Yoshimoto Masao menatap Liu Changchuan dan tersenyum pahit, “Liu, kamu diikuti oleh orang suruhan Ivanov.”
“Apa?” Liu Changchuan belum memahami maksudnya.
Yoshimoto Masao bersandar di kursi dan berkata pasrah, “Konsulat menelpon, meminta kita untuk tidak berhubungan lagi dengan Ivanov, dan memperingatkan agar menjaga mulut kita baik-baik.”
Liu Changchuan pun sadar, hatinya bergetar hebat. Ivanov tidak tahu siapa dirinya, pasti mengirim orang mengikutinya pulang, lalu melihatnya pergi ke markas militer, sehingga konsulat menekan Divisi Khusus.
Sial, ia benar-benar meremehkan Ivanov. Ini pelajaran berharga, jangan sampai terulang.
Ivanov tidak punya niat jahat padanya. Kalau benar-benar membenci, akibatnya akan sangat parah.
“Kepala Divisi, orang-orang konsulat terlalu banyak campur tangan,” Liu Changchuan pura-pura mengeluh.

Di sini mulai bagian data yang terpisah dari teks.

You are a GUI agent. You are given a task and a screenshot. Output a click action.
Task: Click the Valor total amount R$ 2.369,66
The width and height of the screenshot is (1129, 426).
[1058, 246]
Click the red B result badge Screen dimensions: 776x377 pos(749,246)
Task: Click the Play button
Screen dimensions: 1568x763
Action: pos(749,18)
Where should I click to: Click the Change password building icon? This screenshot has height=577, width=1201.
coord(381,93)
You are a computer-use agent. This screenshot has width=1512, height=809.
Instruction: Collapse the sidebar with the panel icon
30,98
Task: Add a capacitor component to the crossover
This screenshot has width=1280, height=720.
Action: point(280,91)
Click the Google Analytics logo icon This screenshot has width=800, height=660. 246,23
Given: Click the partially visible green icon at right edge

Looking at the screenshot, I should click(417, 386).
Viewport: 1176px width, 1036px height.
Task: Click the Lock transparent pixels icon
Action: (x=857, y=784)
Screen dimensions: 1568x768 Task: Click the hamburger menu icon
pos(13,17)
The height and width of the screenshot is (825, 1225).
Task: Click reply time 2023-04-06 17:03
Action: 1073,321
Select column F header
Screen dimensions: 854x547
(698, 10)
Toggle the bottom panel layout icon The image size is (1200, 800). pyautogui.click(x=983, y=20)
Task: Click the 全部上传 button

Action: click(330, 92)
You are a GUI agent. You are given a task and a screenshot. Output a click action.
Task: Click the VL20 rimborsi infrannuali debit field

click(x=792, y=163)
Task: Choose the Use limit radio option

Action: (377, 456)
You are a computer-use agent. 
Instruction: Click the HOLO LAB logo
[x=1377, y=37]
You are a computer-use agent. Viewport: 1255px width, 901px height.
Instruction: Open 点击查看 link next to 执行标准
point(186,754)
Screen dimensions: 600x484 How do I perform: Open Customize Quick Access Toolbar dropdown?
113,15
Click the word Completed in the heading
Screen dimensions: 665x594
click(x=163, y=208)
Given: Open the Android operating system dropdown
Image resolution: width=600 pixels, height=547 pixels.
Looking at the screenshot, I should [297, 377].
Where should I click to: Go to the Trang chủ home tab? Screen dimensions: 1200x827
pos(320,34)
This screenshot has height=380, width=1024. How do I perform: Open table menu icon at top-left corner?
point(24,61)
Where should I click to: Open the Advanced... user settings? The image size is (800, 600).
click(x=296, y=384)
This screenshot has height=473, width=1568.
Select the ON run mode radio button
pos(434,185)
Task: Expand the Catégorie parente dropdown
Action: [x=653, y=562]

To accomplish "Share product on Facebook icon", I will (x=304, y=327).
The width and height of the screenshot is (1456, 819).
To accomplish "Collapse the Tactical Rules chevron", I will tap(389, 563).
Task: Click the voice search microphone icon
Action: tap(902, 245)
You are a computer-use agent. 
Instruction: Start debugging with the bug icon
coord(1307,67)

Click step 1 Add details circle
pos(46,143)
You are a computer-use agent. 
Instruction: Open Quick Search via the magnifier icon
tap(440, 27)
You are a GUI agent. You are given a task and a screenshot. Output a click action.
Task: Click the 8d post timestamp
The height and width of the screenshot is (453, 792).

“Sudahlah, sampai di sini saja. Mulai sekarang jangan berhubungan lagi dengan Ivanov, jangan ceritakan masalahnya ke Richard. Urusan mereka berdua tak ada kaitan dengan kerajaan. Divisi Khusus cukup jadi penonton saja.”
Yoshimoto Masao memang tidak suka pada konsulat, tapi ia tahu, dirinya tak punya kekuatan untuk menentang para petinggi itu.